In a criminal case a court can direct a verdict only when there is a complete failure of evidence to establish an essential element of the crime charged, or evidence is so doubtful in character, lacking probative value, that a finding of guilt based on such evidence cannot be sustained.
State v. Katzman, 228 Neb. 851, 854, 424 N.W.2d 852, 855 (1988).
A review of the record shows that the court should have directed a verdict on the first degree assault charge at the close of the evidence. The State failed to prove "an essential element of the crime charged," namely, a serious bodily injury. "The factual findings of a judge who serves as the trier of fact in a criminal case will not be disturbed on appeal unless clearly wrong." State v. Ladehoff, 228 Neb. 812, 817, 424 N.W.2d 361, 364 (1988). The trial court was correct in its determination that the State failed to prove serious bodily injury. As we stated in State v. Pribil, 224 Neb. 28, 30, 395 N.W.2d 543, 546 (1986), a serious bodily injury is an "`injury which involves a substantial risk of death, or which involves substantial risk of serious permanent disfigurement, or protracted loss or impairment of the function of any part or organ of the body.'" (Emphasis supplied.) Contrary to the State's assertion, the method of inflicting the injury is of no relevance in this particular case. The evidence showed that the victim suffered only minor injuries despite the fact that he was hit with an object which could have caused a considerable injury.
Having determined that the court should have granted a directed verdict on first degree assault, this court must now address an issue we left open in State v. Pribil, supra. Pribil was a prosecution for first degree assault in which the jury was also instructed on the lesser-included charge of attempted first degree assault and returned a verdict of guilty of attempted assault. "At the close of the State's case, defendant's counsel moved the trial court to dismiss the complaint, arguing that the State had offered no evidence to prove the existence of one of the material elements of first degree assault, that being the victim's serious bodily injury." Id. at 30, 395 N.W.2d at 546. The court, noting that the first degree assault charge was properly submitted to the jury, then found that the submission of the lesser-included offense was proper.

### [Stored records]
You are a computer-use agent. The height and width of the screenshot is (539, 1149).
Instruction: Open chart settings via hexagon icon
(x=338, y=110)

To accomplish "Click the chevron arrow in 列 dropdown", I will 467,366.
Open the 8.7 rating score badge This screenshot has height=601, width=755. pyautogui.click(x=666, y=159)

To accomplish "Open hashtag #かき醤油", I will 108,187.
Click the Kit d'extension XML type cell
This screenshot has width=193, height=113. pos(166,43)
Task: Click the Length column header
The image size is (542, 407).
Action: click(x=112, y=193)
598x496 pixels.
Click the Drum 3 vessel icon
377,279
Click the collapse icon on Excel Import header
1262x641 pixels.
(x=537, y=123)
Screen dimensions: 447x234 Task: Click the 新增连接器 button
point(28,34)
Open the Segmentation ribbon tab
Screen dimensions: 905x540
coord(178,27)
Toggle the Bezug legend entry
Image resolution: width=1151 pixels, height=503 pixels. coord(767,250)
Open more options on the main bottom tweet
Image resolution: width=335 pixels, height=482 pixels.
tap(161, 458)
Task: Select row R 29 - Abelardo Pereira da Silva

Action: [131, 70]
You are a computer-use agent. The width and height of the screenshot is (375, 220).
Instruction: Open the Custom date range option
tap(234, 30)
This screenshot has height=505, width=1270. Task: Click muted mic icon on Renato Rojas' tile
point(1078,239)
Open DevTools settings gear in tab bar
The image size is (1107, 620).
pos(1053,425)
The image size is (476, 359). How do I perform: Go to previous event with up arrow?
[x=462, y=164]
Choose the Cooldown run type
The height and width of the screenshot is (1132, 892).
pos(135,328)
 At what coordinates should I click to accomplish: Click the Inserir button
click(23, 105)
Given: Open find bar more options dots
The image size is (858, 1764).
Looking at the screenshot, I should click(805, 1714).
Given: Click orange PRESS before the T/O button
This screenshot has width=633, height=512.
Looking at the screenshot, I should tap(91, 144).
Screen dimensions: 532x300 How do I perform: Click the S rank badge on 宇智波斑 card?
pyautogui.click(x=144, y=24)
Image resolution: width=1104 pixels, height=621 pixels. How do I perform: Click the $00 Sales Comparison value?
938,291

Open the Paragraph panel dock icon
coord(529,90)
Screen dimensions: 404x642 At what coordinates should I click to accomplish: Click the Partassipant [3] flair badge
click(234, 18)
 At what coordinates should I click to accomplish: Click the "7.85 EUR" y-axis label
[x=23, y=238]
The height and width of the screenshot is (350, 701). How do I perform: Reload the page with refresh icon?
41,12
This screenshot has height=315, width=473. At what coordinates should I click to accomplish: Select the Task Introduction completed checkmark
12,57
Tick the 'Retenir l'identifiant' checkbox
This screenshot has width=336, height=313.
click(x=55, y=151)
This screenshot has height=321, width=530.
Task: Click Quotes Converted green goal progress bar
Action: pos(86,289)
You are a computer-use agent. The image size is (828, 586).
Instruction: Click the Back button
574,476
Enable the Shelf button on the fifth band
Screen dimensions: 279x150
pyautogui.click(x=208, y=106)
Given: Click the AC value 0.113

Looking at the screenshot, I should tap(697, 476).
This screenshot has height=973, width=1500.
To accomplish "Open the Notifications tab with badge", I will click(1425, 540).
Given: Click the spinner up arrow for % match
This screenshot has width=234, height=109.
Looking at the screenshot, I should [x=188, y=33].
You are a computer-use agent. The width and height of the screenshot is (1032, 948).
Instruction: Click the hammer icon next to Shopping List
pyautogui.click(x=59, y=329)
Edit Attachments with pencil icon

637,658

### [Instructions to follow]
Continue the court opinion on the directed verdict for first degree assault, starting where it stops.

### [Response area]
The unanswered question in Pribil is, What happens when the State fails to submit enough evidence to make out a prima facie case for the principal crime charged? The defendant argues that the trial court must direct a verdict as a matter of law, leaving nothing for the trier of fact to consider, including any lesser-included offenses. We disagree.
The Supreme Court of North Dakota has considered this issue. In State v. Morris, 331 N.W.2d 48 (N.D. 1983), the defendant moved for a judgment of acquittal at the close of the State's case. We note that North Dakota's motion for acquittal is procedurally the same as our motion for a directed verdict. The court stated,
When ruling on a motion for judgment of acquittal . . . the trial court must, first, assume the truth of the evidence which supports the State's case, and then, second, decide whether or not a reasonable person would be justified in concluding from this evidence that all the elements of the crime have been established beyond a reasonable doubt.
Id. at 55. The court held:
A trial court's granting of a motion for judgment of acquittal with respect to the major offense charged does not preclude submission of the case to the jury on the basis of the lesser included offense instruction unless, of course, the granting of the motion for acquittal extends to the lesser included offense.
Id. at 56. We agree, and therefore hold that where the State fails to demonstrate a prima facie case on the crime charged, but does so on a lesser-included offense, the trial court in its discretion may direct a verdict on the crime charged and submit the evidence to the trier of fact for consideration on the lesser-included offense.
The evidence abundantly supports the conviction for the offense of attempted first degree assault. No other error appearing, we affirm.